INSIDE WALTER'S MIND

Grimacing as Foreman attached the interface to the base of his skull, House prepared himself to re-enter the tank.

"Give me a hand."

He held out his arm and Foreman took it, supporting him as he stepped into the tank. He lowered himself down gently into the solution, stretching himself out and floating on the surface.

"I'm closing the doors."

He nodded and Foreman brought heavy steel doors shut, plunging House into darkness. It was easy to return to that dreaming state without space and time.

Foreman's voice crackled over the intercom, giving the all clear. Floating in the darkness, listening to Foreman voice reverberate through the water and echoing off the heavy steel walls, House found he couldn't orient himself towards the intercom, even though he knew that it was only a few inches from his head.

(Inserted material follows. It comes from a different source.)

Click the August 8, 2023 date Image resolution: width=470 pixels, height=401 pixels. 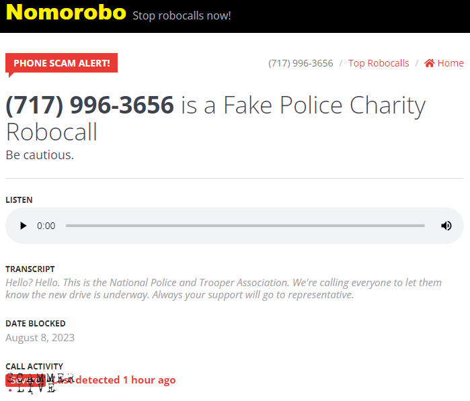pyautogui.click(x=40, y=337)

Lights exploded around House, intense yellows and oranges. There was a roar, like a fierce wind,that resolved into a hissing crackle and punctuated by the occasional pop. The yellows and reds gained shadow and definition, transforming into flames and cinders. House was in a laboratory and it was on fire.

He spun around in a panic and realized Walter was next to him. He seemed younger, less worn and ragged. He was screaming and shouting, waving his arms about. House followed his gaze out across the burning lab and saw a panicked young woman trapped by the flames. She was screaming, pleading for help, but there was no way to get to her. A lone fire extinguisher was bolted to a far wall, cut off from both sides by more flames.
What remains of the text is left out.